The specific trigger for the resolution, Cerbone says, came during the meeting of the Public Interest Caucus at the February 2004 council meeting, when psychologist John Lorenz, PhD, mentioned that community members, media and clients had been asking about APA's position on gay marriage.

Realizing that APA had given no official word on this, Cerbone, Lorenz, APA Board of Directors member Ruth Ullmann Paige, PhD, and Div. 44 (Society for the Psychological Study of Lesbian, Gay and Bisexual Issues) representatives Kristin Hancock, PhD, and Doug Haldeman, PhD, decided to propose at the next day's council meeting that APA establish a working group to review the literature on the topic and come up with recommendations.

Council approved that motion and asked the Board for the Advancement of Psychology in the Public Interest (BAPPI) to appoint the working group. BAPPI then requested nominations from the Committee on Lesbian, Gay and Bisexual Concerns.

The final working group members--Cerbone, Hancock, Beverly Greene, PhD, Lawrence Kurdek, PhD, Candace McCullogh, PhD, Charlotte Patterson, PhD, and Anne Peplau, PhD--met from April 30 to May 2 to review previous APA policies related to same-sex relationships, marriage and families, as well as relevant research. They focused on two areas of research: same-sex relationships and marriage, and same-sex parents and their children.

▸ Recorded information:

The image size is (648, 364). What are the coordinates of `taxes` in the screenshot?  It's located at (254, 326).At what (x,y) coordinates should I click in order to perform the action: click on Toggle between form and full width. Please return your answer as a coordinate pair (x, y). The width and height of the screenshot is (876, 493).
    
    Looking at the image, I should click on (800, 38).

▸ Tasks and exercises:
1 > Name every member of the final working group listed in the passage on APA's same-sex marriage resolution.
2 > According to the passage on APA's same-sex marriage resolution, on what dates did the final working group meet?
3 > Carry the passage on APA's same-sex marriage resolution forward from its last sentence.
Nothing in the listing is needed here.

▸ Per-task outputs:
1 > Cerbone, Kristin Hancock, Beverly Greene, Lawrence Kurdek, Candace McCullogh, Charlotte Patterson, and Anne Peplau.

2 > The working group met from April 30 to May 2.

3 >
The group took pains to stay within the bounds of psychologists' expertise, says Peplau, a professor of social psychology at the University of California, Los Angeles, who has studied gay and lesbian relationships for nearly 30 years.

"One of the challenges for the working group was to sort out what we can say as professional psychologists and what topics are not our province," she explains. "It was really important that the working group address issues of civil marriage and civil laws, and not religious ones. We all wanted to be very respectful of people's differing views."

The final resolution references years of psychological research and states the group's conclusions:

  • Psychological research on relationships and couples provides no evidence to justify discrimination against same-sex couples. The working group members cited research that many gay men and lesbians both want and have committed relationships: Studies have found that between 40 and 60 percent of gay men and between 45 and 80 percent of lesbians are involved in committed relationships.

Also, reviews by Peplau and her colleagues have found that partners from same-sex couples and partners from heterosexual couples score comparably on measures of relationship quality, such as satisfaction and commitment. Finally, Kurdek has found that the factors that predict satisfaction, commitment and stability are similar in same-sex couples and heterosexual couples.

  • There is no scientific evidence that parenting effectiveness is related to parental sexual orientation. Lesbian and gay parents are as likely as heterosexual parents to provide supportive and healthy environments for their children. The working group cited statistics from the 2000 census that 33 percent of female same-sex couples have at least one child under 18 in their home, as do 22 percent of male same-sex couples.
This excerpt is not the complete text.